Definition of model inputs.

Classes:

  • Query

    Queriable input to a model.

Query

Query(*sources: Source, dag: DAG, resolver: Resolver | None = None, combine_type: QueryCombineType = CONCAT, cleaning: dict[str, str] | None = None)

Queriable input to a model.

Parameters:

  • sources

    (Source, default: () ) –

    List of sources to query from

  • dag

    (DAG) –

    DAG containing sources and models.

  • resolver

    (optional, default: None ) –

    Resolver to use to resolve sources. It can be missing if querying from a single source.

  • combine_type

    (optional, default: CONCAT ) –

    How to combine the data from different sources. Default is concat.
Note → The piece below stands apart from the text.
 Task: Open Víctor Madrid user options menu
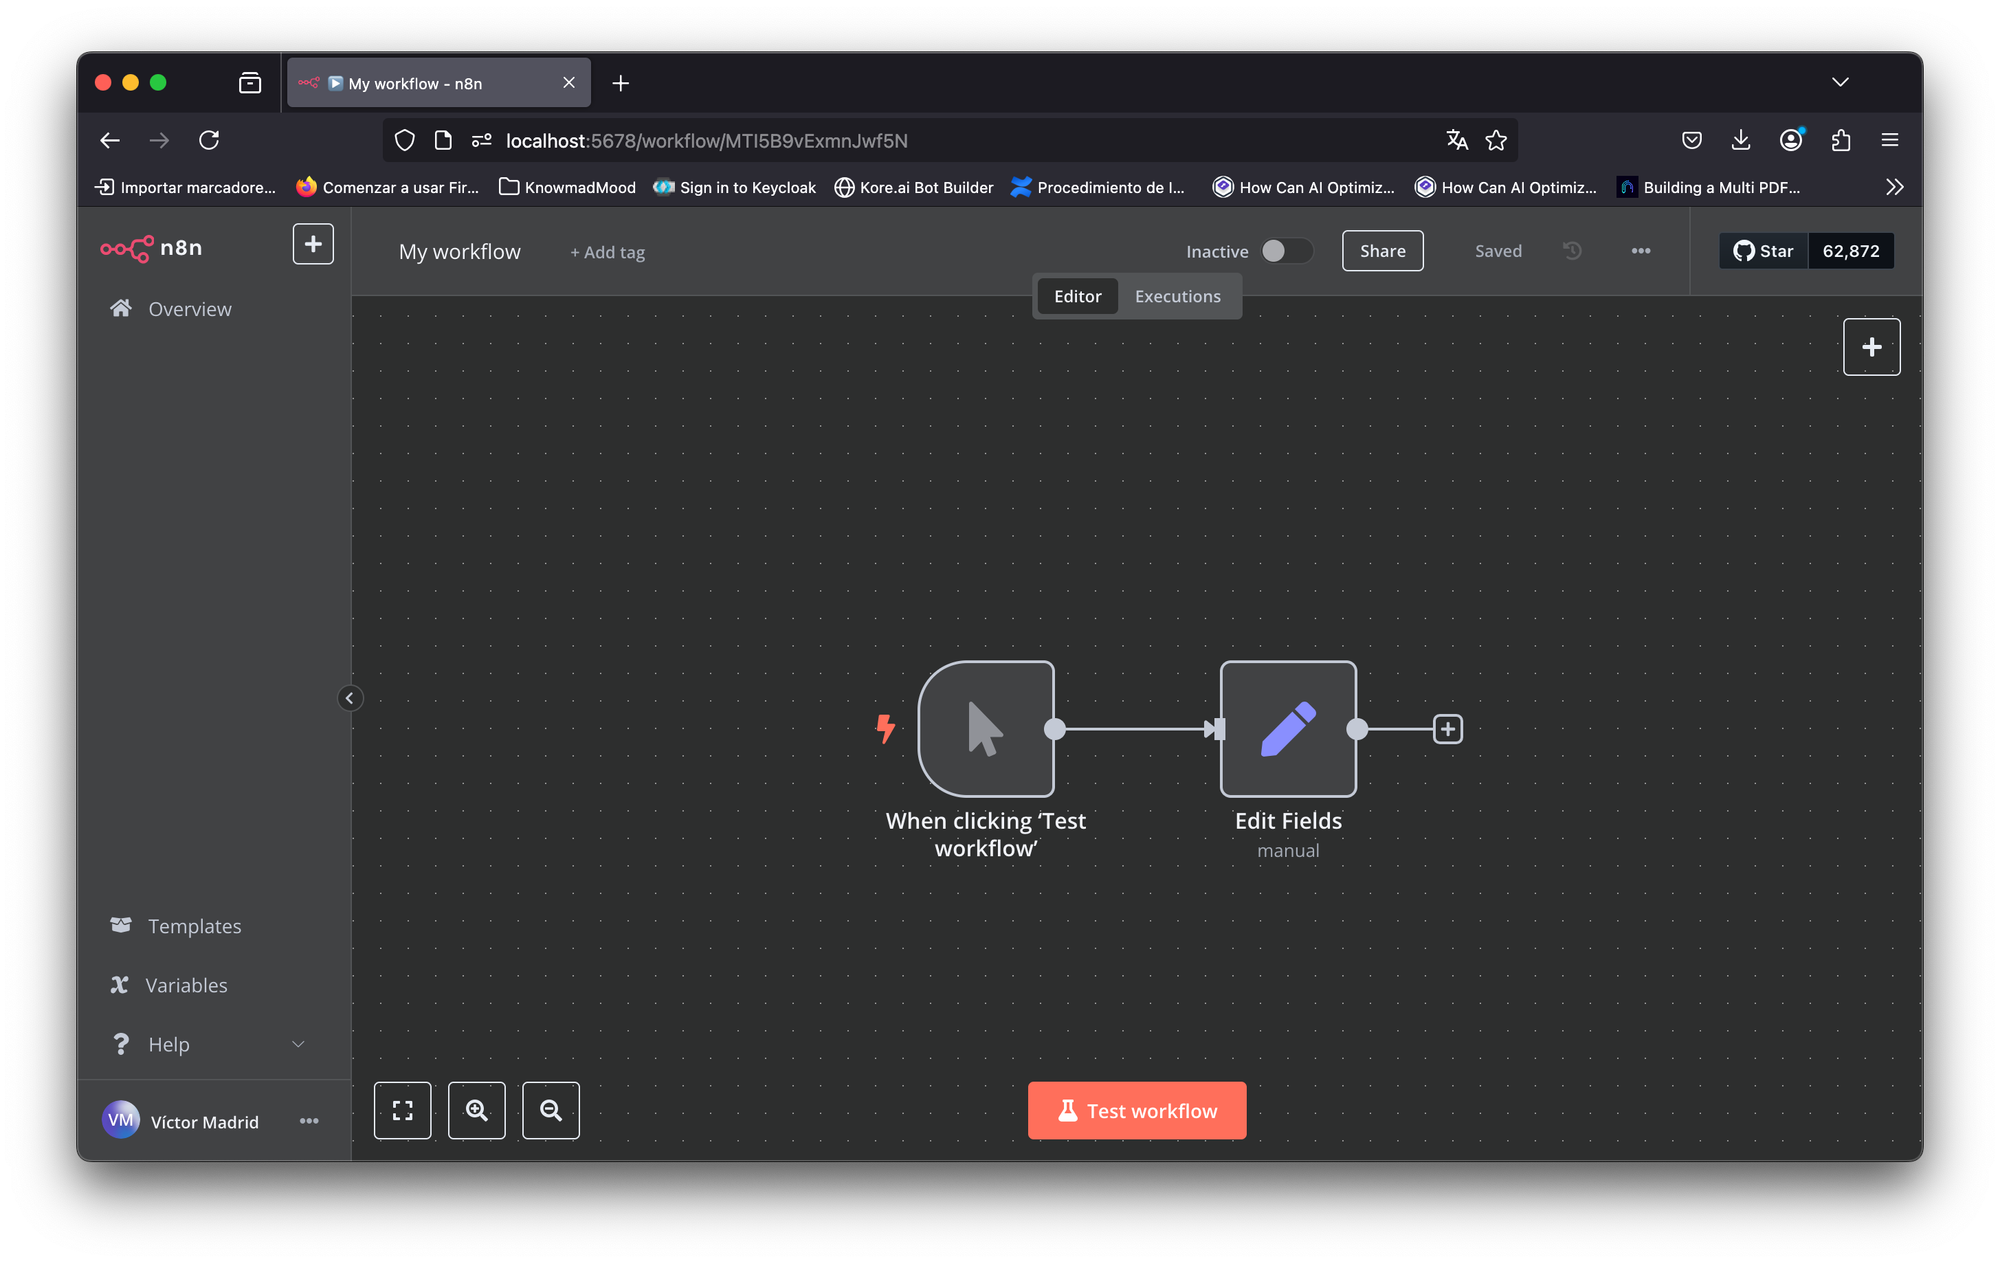pos(309,1121)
    • If concat, concatenate all sources queried without any merging. Multiple rows per ID, with null values where data isn’t available
    • If explode, outer join on Matchbox ID. Multiple rows per ID, with one for every unique combination of data requested across all sources
    • If set_agg, join on Matchbox ID, group on Matchbox ID, then aggregate to nested lists of unique values. One row per ID, but all requested data is in nested arrays
  • cleaning

    (optional, default: None ) –

    A dictionary mapping an output column name to a SQL expression that will populate a new column.

Methods:

  • from_config

    Create query from config.

  • data_raw

    Fetches raw query data by joining source data and matchbox matches.

  • data

    Returns final data from defined query.

  • deduper

    Create deduper for data in this query.

  • linker

    Create linker for data in this query and another query.

Attributes:

raw_data instance-attribute

raw_data: DataFrame | None = None

leaf_id instance-attribute

leaf_id: DataFrame | None = None

dag instance-attribute

dag = dag

sources instance-attribute

sources = sources

resolver instance-attribute

resolver = resolver

combine_type instance-attribute

combine_type = combine_type

cleaning instance-attribute

cleaning = cleaning

config property

config: QueryConfig

The query configuration for the current DAG.

from_config classmethod

from_config(config: QueryConfig, dag: DAG) -> Self

Create query from config.

The DAG must have had relevant sources and model added already.

Parameters:

  • config
    (QueryConfig) –

    The QueryConfig to reconstruct from.

  • dag
    (DAG) –

    The DAG containing the sources and model.

Returns:

  • Self

    A reconstructed Query instance.

data_raw

data_raw(return_type: Literal[POLARS] = ..., cache_leaf_ids: bool = False) -> DataFrame
data_raw(return_type: Literal[PANDAS] = ..., cache_leaf_ids: bool = False) -> DataFrame
data_raw(return_type: Literal[ARROW] = ..., cache_leaf_ids: bool = False) -> Table

Fetches raw query data by joining source data and matchbox matches.

Parameters:

  • return_type
    (optional, default: POLARS ) –

    Type of dataframe returned, defaults to “polars”. Other options are “pandas” and “arrow”.

  • cache_leaf_ids
    (optional, default: False ) –

    Whether matchbox IDs for source clusters should be saved as a byproduct in the leaf_ids attribute.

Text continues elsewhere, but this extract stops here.